Broom v. State, Wyo., 695 P.2d 640, 642 (1985).
See also Jozen v. State, Wyo., 746 P.2d 1279, 1282 (1987). The fact finder in this case was the trial court, but the same standard applies. See, e.g., Felske v. State, Wyo., 706 P.2d 257, 262 (1985).
Appellant is correct when he tells us that each element in a criminal prosecution must be proven beyond a reasonable doubt. Sanchez v. State, Wyo., 567 P.2d 270, 276 (1977). He is incorrect, however, in asserting that the state must show actual retail sales of stolen goods to establish retail value. The issue is not what kind of evidence of retail value must be shown, but rather whether the evidence properly admitted at trial is sufficient for the fact finder to “form a basis” to find “a reasonable inference of guilt beyond a reasonable doubt.” Evidence of retail price alone may, in an individual trial, meet this standard. State v. Love, 147 Ariz. 567, 711 P.2d 1240, 12421243 (1985). See also Weathers v. State, supra, (holding that properly admitted evidence of the owner’s opinion of value can be sufficient to sustain a felony larceny conviction).
The argument that the evidence properly admitted at this trial was somehow insufficient to sustain a felony larceny conviction is hollow. The trial court heard direct testimony from a management trainee who worked at the Buttrey’s store in Laramie when the theft occurred. He explained the retail prices of the stolen items on the day they were taken. Appellant had an opportunity to cross-examine this witness and present his own evidence of the retail prices of the goods on February 9, 1987. The trial court heard and considered that evidence, concluding appellant was guilty of felony larceny.

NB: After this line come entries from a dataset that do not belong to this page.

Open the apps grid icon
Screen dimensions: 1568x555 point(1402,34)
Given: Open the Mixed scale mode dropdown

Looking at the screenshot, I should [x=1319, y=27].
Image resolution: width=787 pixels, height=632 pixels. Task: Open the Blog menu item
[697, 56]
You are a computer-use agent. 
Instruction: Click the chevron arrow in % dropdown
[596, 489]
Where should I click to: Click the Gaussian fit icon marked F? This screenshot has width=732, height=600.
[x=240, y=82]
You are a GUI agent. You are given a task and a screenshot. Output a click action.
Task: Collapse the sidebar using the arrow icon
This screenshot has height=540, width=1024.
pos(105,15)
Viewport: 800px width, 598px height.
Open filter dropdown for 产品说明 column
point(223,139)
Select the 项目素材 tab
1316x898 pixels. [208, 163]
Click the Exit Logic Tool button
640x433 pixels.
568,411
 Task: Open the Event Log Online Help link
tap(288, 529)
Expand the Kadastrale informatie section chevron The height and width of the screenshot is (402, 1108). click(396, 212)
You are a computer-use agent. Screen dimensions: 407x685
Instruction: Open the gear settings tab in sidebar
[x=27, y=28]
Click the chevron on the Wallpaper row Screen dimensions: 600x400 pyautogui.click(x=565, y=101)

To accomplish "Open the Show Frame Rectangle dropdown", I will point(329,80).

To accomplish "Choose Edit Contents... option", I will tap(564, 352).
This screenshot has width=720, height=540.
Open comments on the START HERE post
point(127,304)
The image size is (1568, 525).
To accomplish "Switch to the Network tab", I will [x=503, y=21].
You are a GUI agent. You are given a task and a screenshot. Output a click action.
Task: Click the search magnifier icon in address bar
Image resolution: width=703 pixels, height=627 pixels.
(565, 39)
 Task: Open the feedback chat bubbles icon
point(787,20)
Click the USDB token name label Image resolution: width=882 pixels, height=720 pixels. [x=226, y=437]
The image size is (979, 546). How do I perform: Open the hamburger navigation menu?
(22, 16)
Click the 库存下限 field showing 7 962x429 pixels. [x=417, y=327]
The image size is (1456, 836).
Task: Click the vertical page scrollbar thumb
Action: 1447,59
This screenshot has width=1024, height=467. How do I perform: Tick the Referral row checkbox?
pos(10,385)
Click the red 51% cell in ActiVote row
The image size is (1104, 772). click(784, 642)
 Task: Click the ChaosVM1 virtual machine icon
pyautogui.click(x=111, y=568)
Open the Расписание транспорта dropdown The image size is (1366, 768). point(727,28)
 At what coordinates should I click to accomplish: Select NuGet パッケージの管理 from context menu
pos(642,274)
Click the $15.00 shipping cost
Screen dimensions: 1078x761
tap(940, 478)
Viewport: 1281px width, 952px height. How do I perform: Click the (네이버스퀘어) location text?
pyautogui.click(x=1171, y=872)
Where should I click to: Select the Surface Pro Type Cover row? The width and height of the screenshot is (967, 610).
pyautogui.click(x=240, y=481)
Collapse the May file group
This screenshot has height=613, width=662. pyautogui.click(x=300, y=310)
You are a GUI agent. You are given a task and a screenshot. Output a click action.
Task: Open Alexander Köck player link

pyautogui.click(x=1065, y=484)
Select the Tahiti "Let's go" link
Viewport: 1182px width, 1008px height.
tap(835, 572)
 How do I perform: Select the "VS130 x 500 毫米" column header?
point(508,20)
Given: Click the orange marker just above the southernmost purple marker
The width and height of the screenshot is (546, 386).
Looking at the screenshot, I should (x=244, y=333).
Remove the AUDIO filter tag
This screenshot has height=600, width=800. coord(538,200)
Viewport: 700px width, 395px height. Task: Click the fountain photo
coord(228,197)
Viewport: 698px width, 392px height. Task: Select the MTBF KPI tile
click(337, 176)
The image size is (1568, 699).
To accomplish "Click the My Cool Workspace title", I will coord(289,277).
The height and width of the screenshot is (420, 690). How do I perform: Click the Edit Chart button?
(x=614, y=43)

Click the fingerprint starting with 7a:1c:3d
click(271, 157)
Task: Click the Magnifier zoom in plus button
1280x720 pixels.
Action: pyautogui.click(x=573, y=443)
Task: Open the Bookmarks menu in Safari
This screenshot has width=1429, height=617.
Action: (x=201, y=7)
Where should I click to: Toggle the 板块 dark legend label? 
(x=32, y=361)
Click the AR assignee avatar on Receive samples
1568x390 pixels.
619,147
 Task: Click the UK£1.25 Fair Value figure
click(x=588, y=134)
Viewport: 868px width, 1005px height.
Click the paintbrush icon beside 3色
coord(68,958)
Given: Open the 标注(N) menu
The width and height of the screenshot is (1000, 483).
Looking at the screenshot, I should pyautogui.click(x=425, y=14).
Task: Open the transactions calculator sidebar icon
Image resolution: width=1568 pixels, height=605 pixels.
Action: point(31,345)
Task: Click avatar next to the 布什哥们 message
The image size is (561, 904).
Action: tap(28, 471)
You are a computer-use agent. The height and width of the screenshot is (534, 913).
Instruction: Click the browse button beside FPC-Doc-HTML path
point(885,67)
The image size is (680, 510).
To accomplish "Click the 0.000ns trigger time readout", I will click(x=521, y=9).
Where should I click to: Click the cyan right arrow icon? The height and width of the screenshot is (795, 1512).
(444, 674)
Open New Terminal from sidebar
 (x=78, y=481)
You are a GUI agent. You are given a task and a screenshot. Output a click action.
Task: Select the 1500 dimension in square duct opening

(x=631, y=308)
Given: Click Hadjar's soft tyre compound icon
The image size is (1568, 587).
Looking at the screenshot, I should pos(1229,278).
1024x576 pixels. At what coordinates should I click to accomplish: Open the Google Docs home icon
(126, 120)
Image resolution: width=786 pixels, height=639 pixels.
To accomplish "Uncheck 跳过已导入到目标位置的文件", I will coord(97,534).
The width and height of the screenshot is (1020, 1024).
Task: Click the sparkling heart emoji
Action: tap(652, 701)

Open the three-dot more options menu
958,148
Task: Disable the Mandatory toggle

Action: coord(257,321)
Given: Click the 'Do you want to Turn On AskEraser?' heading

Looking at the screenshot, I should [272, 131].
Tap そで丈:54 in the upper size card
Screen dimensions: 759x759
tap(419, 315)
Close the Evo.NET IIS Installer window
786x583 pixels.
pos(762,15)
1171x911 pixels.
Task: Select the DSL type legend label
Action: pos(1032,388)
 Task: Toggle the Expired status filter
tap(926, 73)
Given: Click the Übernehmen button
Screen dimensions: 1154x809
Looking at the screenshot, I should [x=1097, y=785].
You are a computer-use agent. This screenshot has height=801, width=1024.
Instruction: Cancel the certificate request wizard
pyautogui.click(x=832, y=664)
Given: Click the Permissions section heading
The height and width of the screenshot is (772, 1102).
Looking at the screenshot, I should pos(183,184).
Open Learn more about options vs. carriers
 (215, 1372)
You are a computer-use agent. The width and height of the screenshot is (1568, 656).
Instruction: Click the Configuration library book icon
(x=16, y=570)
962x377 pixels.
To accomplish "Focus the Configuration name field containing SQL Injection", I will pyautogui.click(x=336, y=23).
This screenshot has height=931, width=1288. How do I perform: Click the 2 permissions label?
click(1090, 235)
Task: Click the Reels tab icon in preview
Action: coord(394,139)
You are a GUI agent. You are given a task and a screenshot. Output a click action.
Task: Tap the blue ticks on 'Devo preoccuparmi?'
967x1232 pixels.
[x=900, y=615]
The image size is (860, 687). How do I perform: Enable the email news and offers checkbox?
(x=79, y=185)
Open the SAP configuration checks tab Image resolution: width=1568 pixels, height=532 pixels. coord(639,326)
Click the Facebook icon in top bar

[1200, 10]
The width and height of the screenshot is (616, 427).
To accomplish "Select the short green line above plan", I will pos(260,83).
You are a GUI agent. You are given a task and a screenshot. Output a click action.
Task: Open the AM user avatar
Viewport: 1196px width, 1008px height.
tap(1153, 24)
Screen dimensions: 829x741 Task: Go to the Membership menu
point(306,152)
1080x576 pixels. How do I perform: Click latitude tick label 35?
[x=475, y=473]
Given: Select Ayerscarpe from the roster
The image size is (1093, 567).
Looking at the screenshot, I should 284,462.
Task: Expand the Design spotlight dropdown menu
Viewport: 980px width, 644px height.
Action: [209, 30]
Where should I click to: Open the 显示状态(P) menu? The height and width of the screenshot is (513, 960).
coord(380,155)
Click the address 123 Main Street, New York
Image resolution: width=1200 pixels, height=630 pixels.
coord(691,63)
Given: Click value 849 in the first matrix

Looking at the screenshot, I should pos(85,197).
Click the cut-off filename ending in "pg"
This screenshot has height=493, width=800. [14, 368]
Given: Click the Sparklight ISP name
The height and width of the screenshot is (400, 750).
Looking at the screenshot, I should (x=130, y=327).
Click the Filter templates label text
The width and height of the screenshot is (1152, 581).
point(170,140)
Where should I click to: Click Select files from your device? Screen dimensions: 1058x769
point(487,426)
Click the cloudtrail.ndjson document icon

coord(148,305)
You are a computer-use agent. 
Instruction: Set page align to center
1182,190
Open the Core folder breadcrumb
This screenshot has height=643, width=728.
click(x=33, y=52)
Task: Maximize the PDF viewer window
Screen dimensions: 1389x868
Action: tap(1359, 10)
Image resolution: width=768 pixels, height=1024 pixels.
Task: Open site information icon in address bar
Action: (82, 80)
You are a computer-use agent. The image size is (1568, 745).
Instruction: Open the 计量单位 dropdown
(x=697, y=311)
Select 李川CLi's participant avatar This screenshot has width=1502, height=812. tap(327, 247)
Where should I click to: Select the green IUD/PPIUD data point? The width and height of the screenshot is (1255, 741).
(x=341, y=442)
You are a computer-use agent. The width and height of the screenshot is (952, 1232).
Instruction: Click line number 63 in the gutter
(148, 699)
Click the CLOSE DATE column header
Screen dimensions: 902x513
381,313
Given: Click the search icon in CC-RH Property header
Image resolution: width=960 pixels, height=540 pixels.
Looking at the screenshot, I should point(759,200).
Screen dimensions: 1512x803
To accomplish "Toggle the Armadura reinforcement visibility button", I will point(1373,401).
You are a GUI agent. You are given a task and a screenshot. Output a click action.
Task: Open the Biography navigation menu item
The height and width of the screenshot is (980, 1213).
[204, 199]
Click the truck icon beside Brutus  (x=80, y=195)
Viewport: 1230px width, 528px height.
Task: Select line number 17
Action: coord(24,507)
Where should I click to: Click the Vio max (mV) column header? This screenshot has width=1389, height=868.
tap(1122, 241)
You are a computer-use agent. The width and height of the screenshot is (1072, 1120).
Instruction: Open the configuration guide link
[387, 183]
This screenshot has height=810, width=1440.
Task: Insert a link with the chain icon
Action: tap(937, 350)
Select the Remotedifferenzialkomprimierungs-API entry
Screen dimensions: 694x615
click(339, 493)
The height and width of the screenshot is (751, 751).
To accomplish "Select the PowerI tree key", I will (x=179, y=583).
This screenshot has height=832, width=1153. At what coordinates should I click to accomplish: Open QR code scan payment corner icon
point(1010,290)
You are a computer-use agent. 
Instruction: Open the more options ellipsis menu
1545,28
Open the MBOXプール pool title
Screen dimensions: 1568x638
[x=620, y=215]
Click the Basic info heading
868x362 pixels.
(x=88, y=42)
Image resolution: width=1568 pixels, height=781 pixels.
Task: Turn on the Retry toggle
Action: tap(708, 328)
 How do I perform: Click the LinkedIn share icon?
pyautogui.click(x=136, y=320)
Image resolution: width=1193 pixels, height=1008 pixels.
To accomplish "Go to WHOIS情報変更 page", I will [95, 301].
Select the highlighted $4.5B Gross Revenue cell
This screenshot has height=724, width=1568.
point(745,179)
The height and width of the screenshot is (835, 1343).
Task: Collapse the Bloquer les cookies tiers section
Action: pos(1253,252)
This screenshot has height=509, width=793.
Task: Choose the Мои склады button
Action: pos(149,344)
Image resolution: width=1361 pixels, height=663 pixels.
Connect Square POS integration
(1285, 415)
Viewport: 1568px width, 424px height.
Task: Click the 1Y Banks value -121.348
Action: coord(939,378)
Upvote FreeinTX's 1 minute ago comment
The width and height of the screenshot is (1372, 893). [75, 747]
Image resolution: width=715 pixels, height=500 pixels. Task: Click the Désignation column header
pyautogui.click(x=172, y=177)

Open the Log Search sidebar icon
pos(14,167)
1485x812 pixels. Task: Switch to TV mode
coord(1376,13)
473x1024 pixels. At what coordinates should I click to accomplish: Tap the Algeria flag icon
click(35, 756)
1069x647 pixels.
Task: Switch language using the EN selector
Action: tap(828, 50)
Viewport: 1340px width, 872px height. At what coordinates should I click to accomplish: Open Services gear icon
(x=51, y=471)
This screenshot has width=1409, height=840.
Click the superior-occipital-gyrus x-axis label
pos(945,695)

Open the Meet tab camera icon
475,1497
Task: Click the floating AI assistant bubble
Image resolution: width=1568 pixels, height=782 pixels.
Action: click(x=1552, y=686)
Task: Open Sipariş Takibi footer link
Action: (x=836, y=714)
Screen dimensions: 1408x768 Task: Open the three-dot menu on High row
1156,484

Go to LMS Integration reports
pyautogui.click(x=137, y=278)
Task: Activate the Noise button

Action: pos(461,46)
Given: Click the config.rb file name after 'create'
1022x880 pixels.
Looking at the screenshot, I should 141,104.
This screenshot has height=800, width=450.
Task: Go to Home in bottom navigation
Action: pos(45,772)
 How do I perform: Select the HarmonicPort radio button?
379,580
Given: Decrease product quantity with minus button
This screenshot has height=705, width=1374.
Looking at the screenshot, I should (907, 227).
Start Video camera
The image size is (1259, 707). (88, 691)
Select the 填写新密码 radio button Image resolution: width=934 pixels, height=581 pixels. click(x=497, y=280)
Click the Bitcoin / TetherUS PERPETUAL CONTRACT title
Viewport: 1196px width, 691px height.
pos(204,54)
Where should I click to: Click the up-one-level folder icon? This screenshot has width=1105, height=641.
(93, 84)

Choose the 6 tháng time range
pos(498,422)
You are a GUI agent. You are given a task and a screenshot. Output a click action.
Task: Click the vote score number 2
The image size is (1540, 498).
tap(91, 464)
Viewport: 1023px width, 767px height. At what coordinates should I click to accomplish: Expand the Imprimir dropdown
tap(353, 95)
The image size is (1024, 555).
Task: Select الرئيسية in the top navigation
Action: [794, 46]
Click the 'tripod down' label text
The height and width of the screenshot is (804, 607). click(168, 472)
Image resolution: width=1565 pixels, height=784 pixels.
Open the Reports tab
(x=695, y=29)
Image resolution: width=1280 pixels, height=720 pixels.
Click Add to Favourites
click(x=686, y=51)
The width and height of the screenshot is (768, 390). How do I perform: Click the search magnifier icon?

In conclusion, we hold that the proper value of stolen goods is their market value at the time and place they were stolen. When the place is a retail establishment, retail value on the relevant date applies. We further hold that there was sufficient evidence before the trial court in this case to sustain a felony larceny conviction.
Affirmed.
. Section 6-3-402(a) and (c), W.S.1977 (Cum. Supp.1986) provides in part:
“(a) A person who steals, takes and carries, leads or drives away property of another with intent to deprive the owner or lawful possessor is guilty of larceny. « * * *
"(c) Except as provided by subsection (e) of this section, larceny is:
“(i) A felony punishable by imprisonment for not more than ten (10) years, a fine of not more than ten thousand dollars ($10,000.00),
or both, if the value of the property is five hundred dollars ($500.00) or more; or "(ii) Repealed by Laws 1984, ch. 44, § 3. "(iii) A misdemeanor punishable by imprisonment for not more than six (6) months, a fine of not more than seven hundred fifty dollars ($750.00), or both, if the value of the property is less than five hundred dollars ($500.00)."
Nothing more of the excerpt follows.